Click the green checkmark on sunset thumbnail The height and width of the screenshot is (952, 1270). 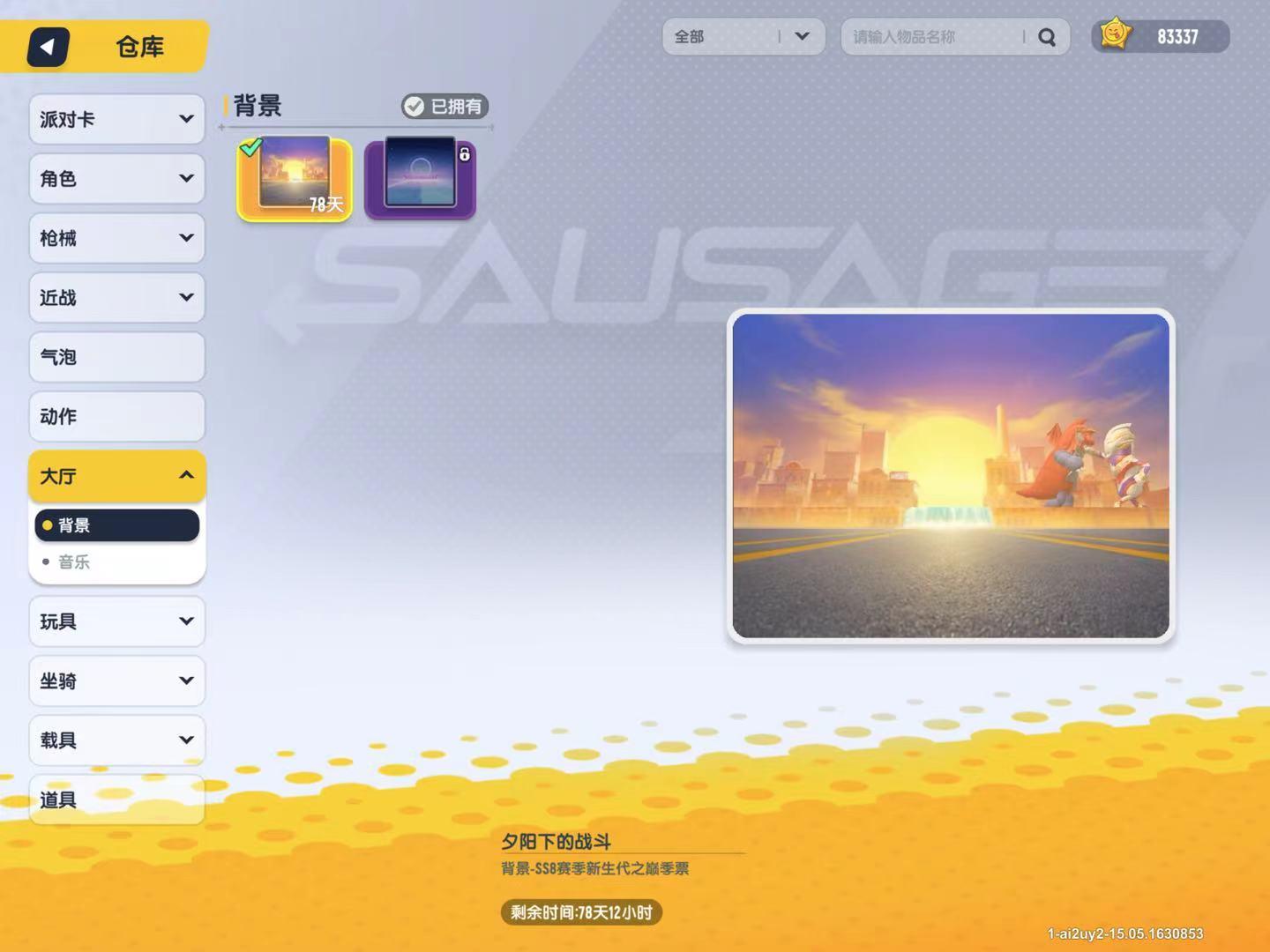point(250,147)
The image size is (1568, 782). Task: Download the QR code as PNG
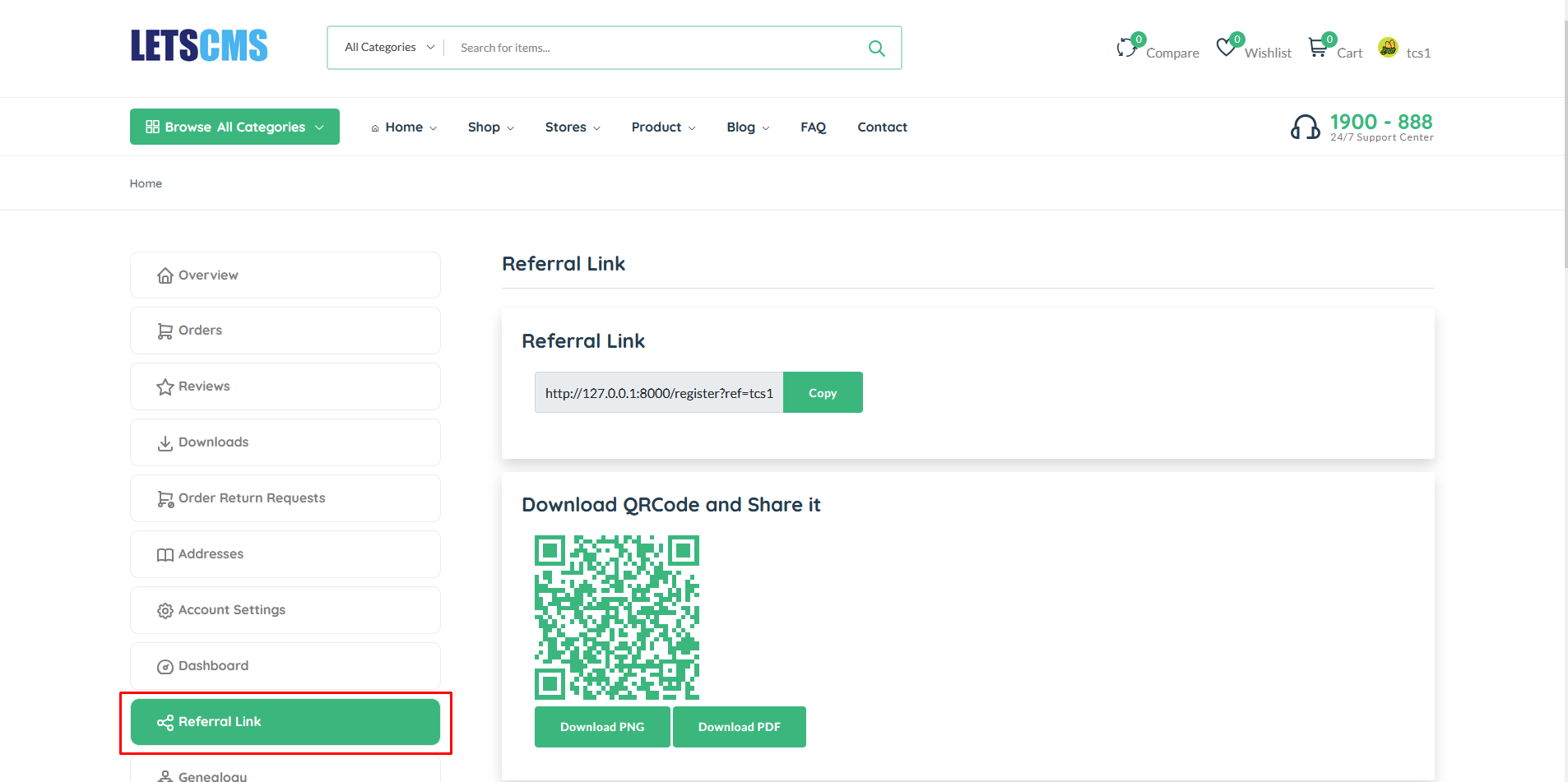point(601,726)
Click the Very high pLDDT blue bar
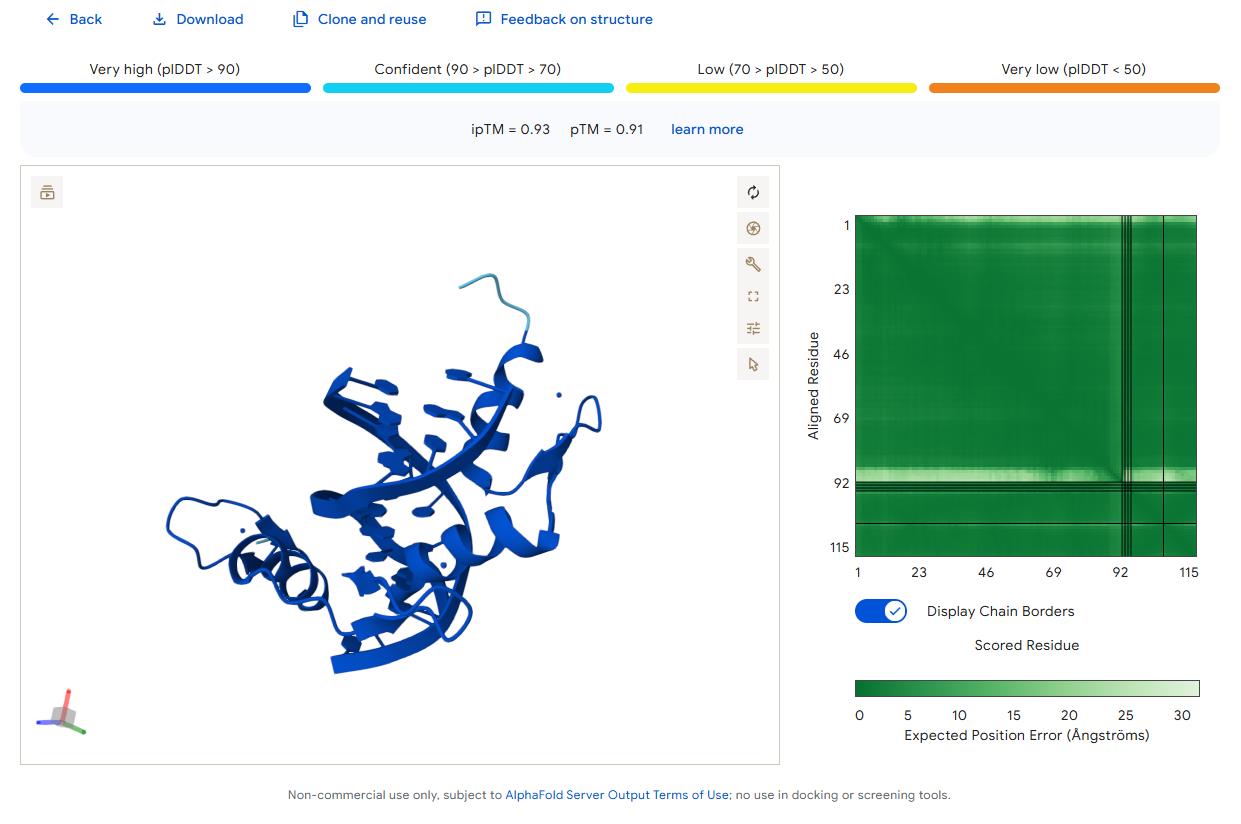 (165, 88)
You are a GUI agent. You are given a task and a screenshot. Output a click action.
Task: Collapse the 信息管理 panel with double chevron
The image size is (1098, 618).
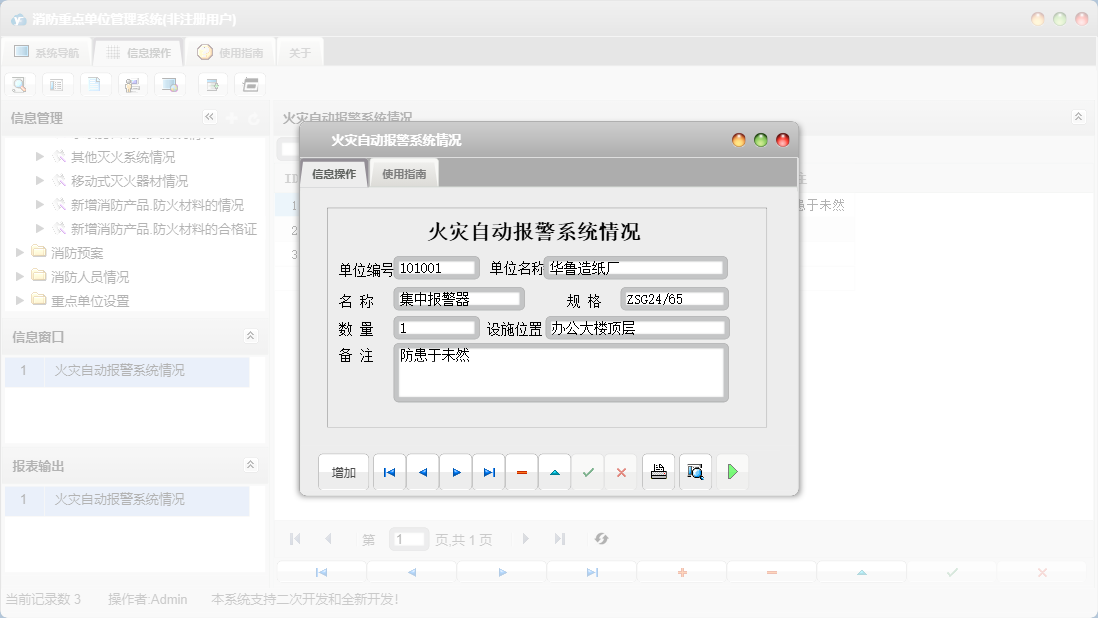209,116
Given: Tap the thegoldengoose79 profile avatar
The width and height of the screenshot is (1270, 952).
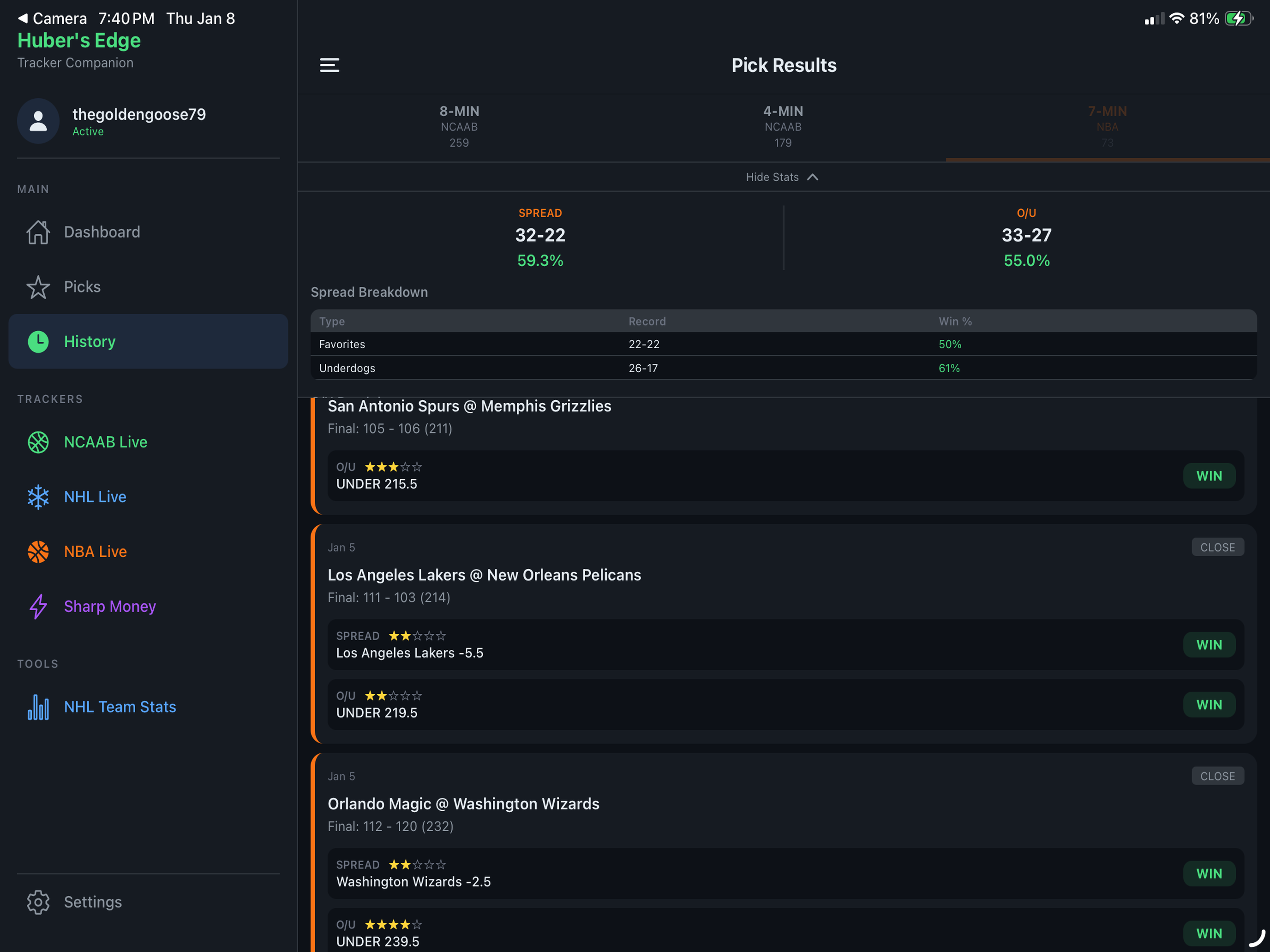Looking at the screenshot, I should pos(38,121).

* [Exercise prompt] Copy the stretch of the data above from the line containing "Given: Tap the" through the end of the data, substituting "account icon" for "profile avatar" and changing nothing else. Leave the pictures out of your answer.

* [Right answer]
Given: Tap the thegoldengoose79 account icon
The width and height of the screenshot is (1270, 952).
Looking at the screenshot, I should pos(38,121).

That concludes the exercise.